As a workaround I am bypassing the Istio proxy by adding our cidr ip range using global.proxy.includeIPRanges and set enableProtocolSniffingForOutbound: false, which works for now but I would really like this to be configured as a ServiceEntry because I eventually want my traffic to be routed via an Egress gateway.

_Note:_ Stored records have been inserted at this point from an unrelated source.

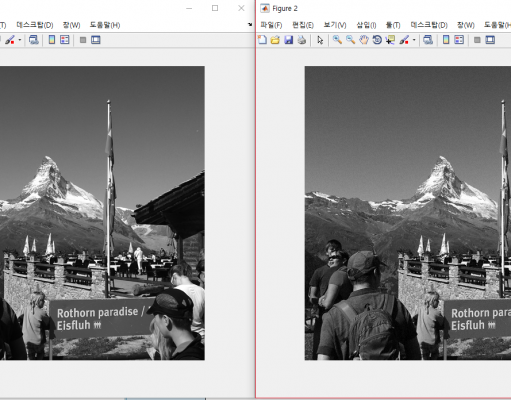Open 도움말(H) menu in left figure
Image resolution: width=511 pixels, height=400 pixels.
[x=105, y=25]
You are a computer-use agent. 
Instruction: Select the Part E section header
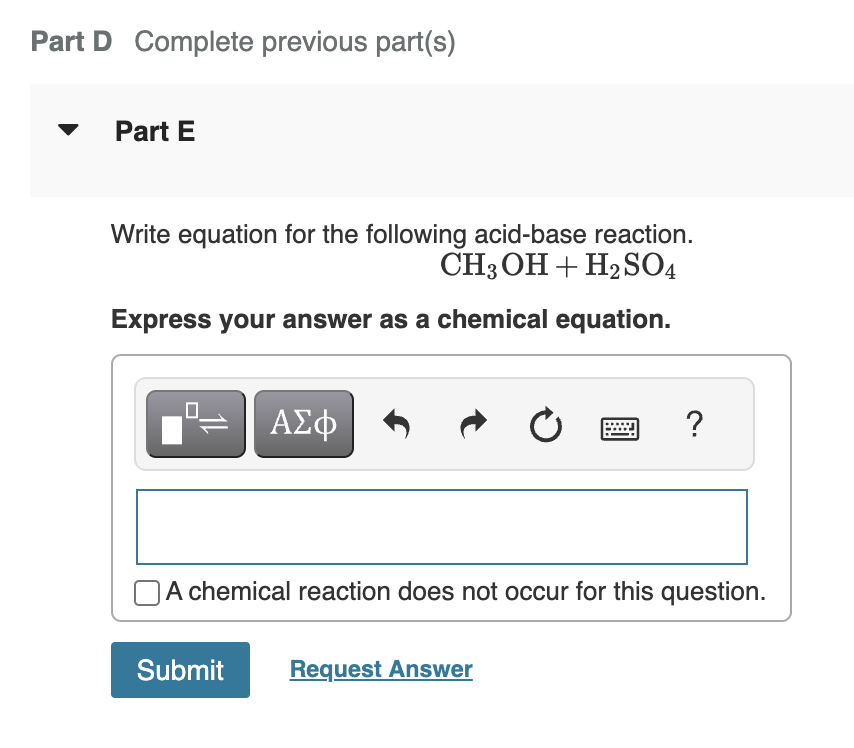[x=155, y=131]
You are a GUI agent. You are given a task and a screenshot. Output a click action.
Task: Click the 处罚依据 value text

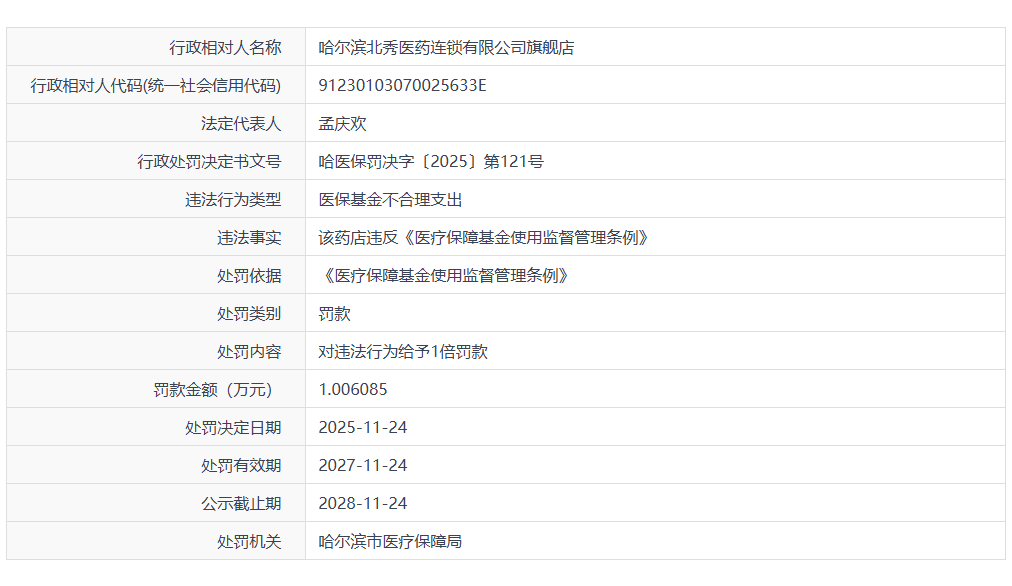(x=444, y=275)
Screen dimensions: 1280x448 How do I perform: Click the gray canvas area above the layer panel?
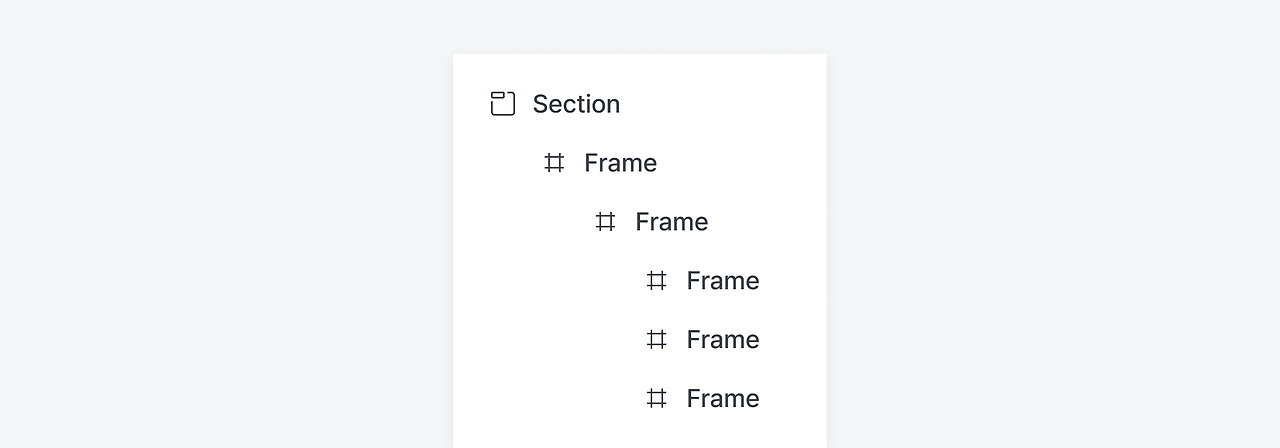point(640,25)
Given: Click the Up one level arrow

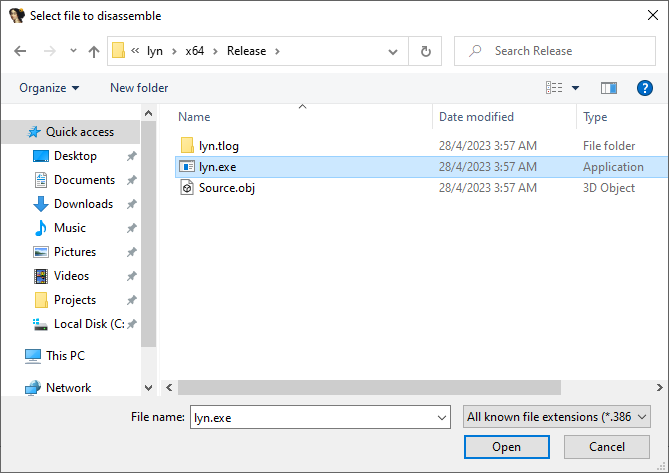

What is the correct format to specify the redis uri/ nodeAddresses in our application with the ServiceEntry about. This doesn't seem to work: redis://gcp-memorystore-redis:6379

Appreciate any help!


Solution

  • For anyone else who comes here, I was able to resolve this issue by adding the hack suggested https://github.com/istio/istio/issues/11130 before starting the app container. Similarly adding a preStop hook on Proxy container as mentioned: https://github.com/istio/istio/issues/7136

    values:
      global:
        proxy:
          lifecycle:
              preStop:
                exec:
                  command: [
                    "/bin/sh", "-c",
                    "while [ $(netstat -plunt | grep tcp | grep -v envoy | wc -l | xargs) -ne 0 ]; do printf 'Waiting for App Server to shutdown'; sleep 1; done; echo 'App server shutdown, shutting down proxy...'"
                  ]
    

    In future, if/when this PR: https://github.com/istio/istio/pull/24737 gets merged, things will slightly less hacky.